Output each line of the data word for word, from the first through the line that holds "You are a computer-use agent.", and leave off whatever follows.

____ GIVEN ENTRIES

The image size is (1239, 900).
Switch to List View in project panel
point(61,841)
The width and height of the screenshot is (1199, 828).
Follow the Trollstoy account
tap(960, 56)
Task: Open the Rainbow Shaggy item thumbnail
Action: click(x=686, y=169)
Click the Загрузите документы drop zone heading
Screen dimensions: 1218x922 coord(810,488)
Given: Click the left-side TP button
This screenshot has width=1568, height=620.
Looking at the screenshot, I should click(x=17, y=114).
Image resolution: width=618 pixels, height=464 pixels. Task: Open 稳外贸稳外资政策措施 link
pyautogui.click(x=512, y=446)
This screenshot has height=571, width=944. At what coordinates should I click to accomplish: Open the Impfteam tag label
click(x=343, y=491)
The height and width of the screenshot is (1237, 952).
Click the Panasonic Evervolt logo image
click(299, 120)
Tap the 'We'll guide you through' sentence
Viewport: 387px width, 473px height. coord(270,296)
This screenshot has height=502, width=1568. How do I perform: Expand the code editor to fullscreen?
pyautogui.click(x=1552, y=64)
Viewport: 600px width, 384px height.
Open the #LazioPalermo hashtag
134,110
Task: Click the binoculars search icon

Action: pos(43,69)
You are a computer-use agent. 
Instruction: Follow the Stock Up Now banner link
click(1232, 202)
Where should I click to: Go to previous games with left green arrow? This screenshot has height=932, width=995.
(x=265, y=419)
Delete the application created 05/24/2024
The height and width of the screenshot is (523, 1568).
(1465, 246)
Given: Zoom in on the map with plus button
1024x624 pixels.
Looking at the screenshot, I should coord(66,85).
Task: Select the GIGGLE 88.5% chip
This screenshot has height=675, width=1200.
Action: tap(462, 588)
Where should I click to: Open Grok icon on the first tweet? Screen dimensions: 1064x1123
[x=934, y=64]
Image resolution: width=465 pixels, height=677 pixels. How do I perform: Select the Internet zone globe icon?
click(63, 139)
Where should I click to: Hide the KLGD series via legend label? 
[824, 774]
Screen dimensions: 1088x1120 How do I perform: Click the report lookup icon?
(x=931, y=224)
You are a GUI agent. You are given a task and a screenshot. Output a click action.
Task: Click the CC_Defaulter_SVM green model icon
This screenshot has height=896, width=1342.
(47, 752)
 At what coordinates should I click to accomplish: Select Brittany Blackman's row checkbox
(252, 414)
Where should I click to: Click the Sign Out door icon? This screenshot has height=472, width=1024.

________

RESPONSE |
The image size is (1239, 900).
Switch to List View in project panel
point(61,841)
The width and height of the screenshot is (1199, 828).
Follow the Trollstoy account
tap(960, 56)
Task: Open the Rainbow Shaggy item thumbnail
Action: click(x=686, y=169)
Click the Загрузите документы drop zone heading
Screen dimensions: 1218x922 coord(810,488)
Given: Click the left-side TP button
This screenshot has width=1568, height=620.
Looking at the screenshot, I should click(x=17, y=114).
Image resolution: width=618 pixels, height=464 pixels. Task: Open 稳外贸稳外资政策措施 link
pyautogui.click(x=512, y=446)
This screenshot has height=571, width=944. At what coordinates should I click to accomplish: Open the Impfteam tag label
click(x=343, y=491)
The height and width of the screenshot is (1237, 952).
Click the Panasonic Evervolt logo image
click(299, 120)
Tap the 'We'll guide you through' sentence
Viewport: 387px width, 473px height. coord(270,296)
This screenshot has height=502, width=1568. How do I perform: Expand the code editor to fullscreen?
pyautogui.click(x=1552, y=64)
Viewport: 600px width, 384px height.
Open the #LazioPalermo hashtag
134,110
Task: Click the binoculars search icon

Action: pos(43,69)
You are a computer-use agent. 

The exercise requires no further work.